Anti cd8a clone 4sm15

All FFPE human skin biopsy samples and murine ear skin samples were sectioned into 2 and 4-μm-thick slides, respectively, and subsequently undergone hematoxylin-eosin (HE) staining. Human FFPE skin samples were stained immunohistologically with anti-human CD8 and anti-human CD4 monoclonal antibodies (clone C8/144B and 4B12, respectively, Nichirei Biosciences) using an automatic slide stainer according to the manufacturer’s instructions. The numbers of epidermal-infiltrating cells per sample (magnification, ×400) were counted.

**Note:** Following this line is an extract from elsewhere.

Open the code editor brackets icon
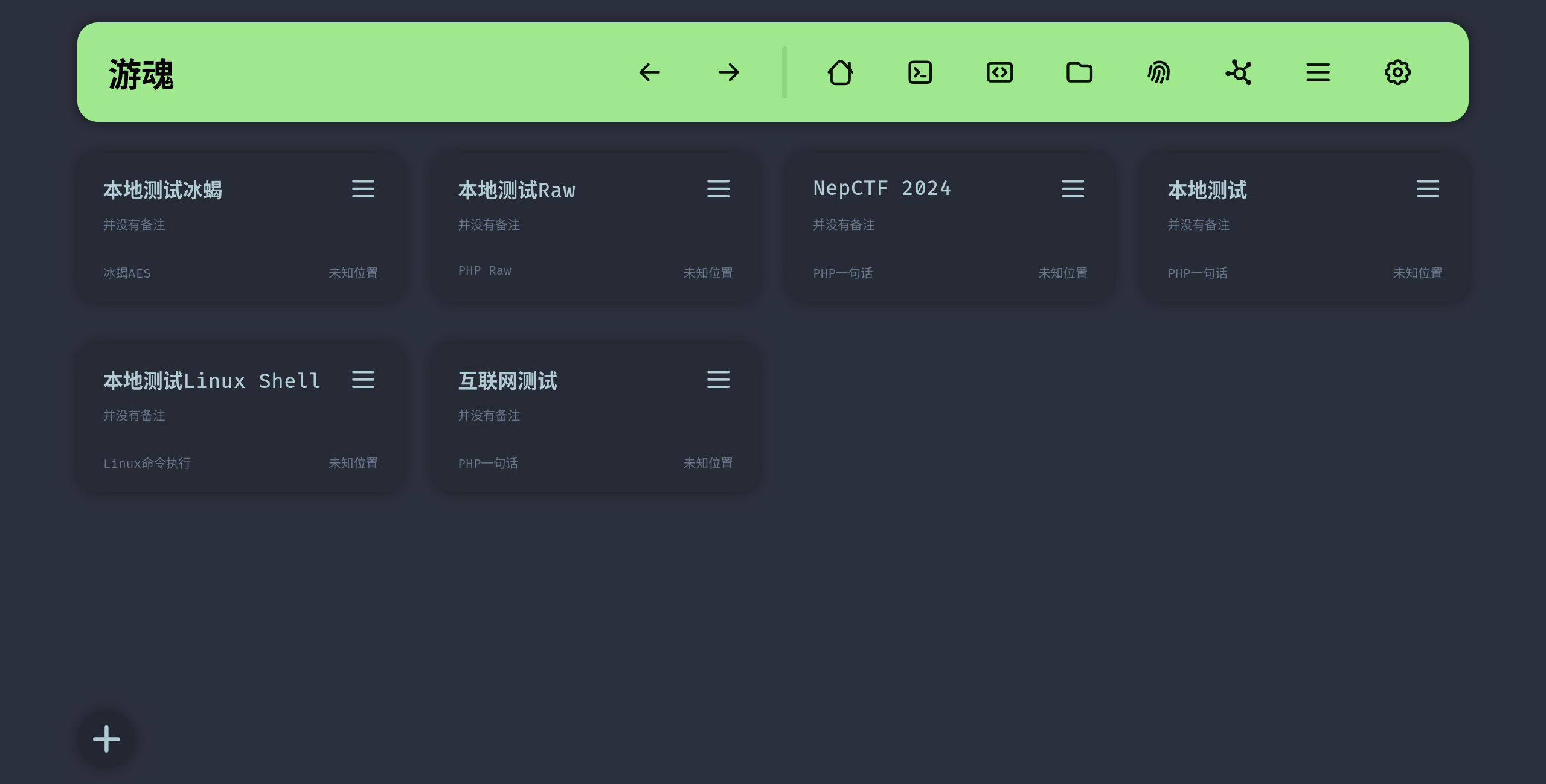The width and height of the screenshot is (1546, 784). 999,72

Murine ear FFPE samples were stained immunohistochemically with primary anti-CD3 (clone SP7, diluted 1:100, Abcam) and anti-CD8a (clone 4SM15, diluted 1:400, eBioscience) monoclonal antibodies, fluorescent-labeled secondary antibodies (Alexa Fluor^® 488-labeled goat anti-rabbit IgG, and Alexa Fluor^® 555-labeled goat anti-rat IgG, Abcam), and 4′,6-diamidino-2-phenylindole (DAPI) to detect the nucleus, by standard immunohistochemical staining techniques. A fluorescence microscope (BZ-X700, Keyence) was used for observation and to count the number of infiltrating cells per sample (magnification, ×400).